相続人が認知症
<ケース>
・夫が他界。遺言は作成していない。
・相続人は妻、長男、次男の3人。
・妻は認知症で介護施設に入所中。長男、次男の名前も分からないほど認知症が進行。
・相続財産は、預貯金と夫が一人で住んでいた自宅マンション。長男、次男はそれぞれ妻子がおり、自宅も所有している。
ケースをもとに考えてみましょう。
まず、遺言がなければ、相続人全員で遺産分割協議(夫の財産を誰がどのように相続するかの話し合い)のうえで、遺産分割協議書を作成しなければなりません。
遺産分割協議書がなければ、被相続人名義の金融資産の払い戻しや不動産の名義変更(いわゆる相続登記)は原則できません。不動産の名義が変更できないとなれば、自宅マンションを売却したり、賃貸に出すこともできません。
遺産分割協議は法律行為
さて、遺産分割協議は、相続財産の帰属先を確定させるための法律行為であり、その協議によって作成する遺産分割協議書は法律文書といえます。相続人全員が遺産分割協議に参加し、協議書に署名捺印しなければなりませんし、各人の意思能力があることが大前提です。つまり、意思能力がない人を除外した遺産分割協議や意思能力がないまま参加させて作成した遺産分割協議書は無効になります。

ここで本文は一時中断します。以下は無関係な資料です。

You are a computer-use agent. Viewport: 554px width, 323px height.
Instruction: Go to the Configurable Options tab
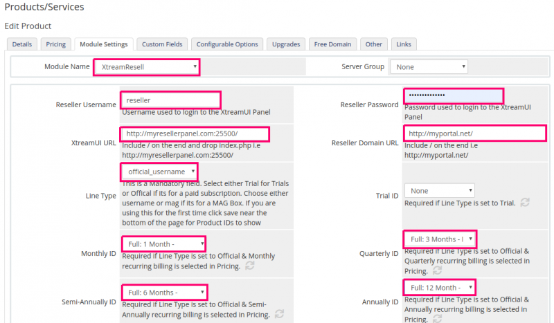(227, 44)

ケースでは、妻は息子の名前も分からないほど認知症が進行しており、意思能力があるとは到底言えません。妻を除いて、長男と次男だけで遺産分割協議をすることはできませんし、長男と次男が勝手に遺産分割協議書を作成して、妻になりすまして署名捺印することは私文書偽造に該当したり、それをもって相続登記(不動産の名義変更)までおこなったということになれば、登記を偽ったということで電磁的公正証書原本不実記録罪という刑法上の罪にも該当する可能性もある、いわば犯罪行為です。
遺産分割協議や相続登記をどう進めていくのか
意思能力がない人は遺産分割協議に参加することはできないため、協議を進めていくにあたっては、法定代理人として成年後見人を選任してもらう必要があります。成年後見人の選任は家庭裁判所によって判断されますが、相続人にあたる親族は、遺産分割協議にあたり他の相続人との間で利益相反に該当するという面もあるため、成年後見人に選任される可能性は低く、弁護士や司法書士といった法律の専門家が選任されることが多いのが実情です。たとえ、相続人にあたる親族が成年後見人に以前から選任されていたとしても、遺産分割協議において代理人になることはできず、家庭裁判所で特別代理人を別途選任してもらう必要があります。結局は家庭裁判所の管理下に置かれることになるのです。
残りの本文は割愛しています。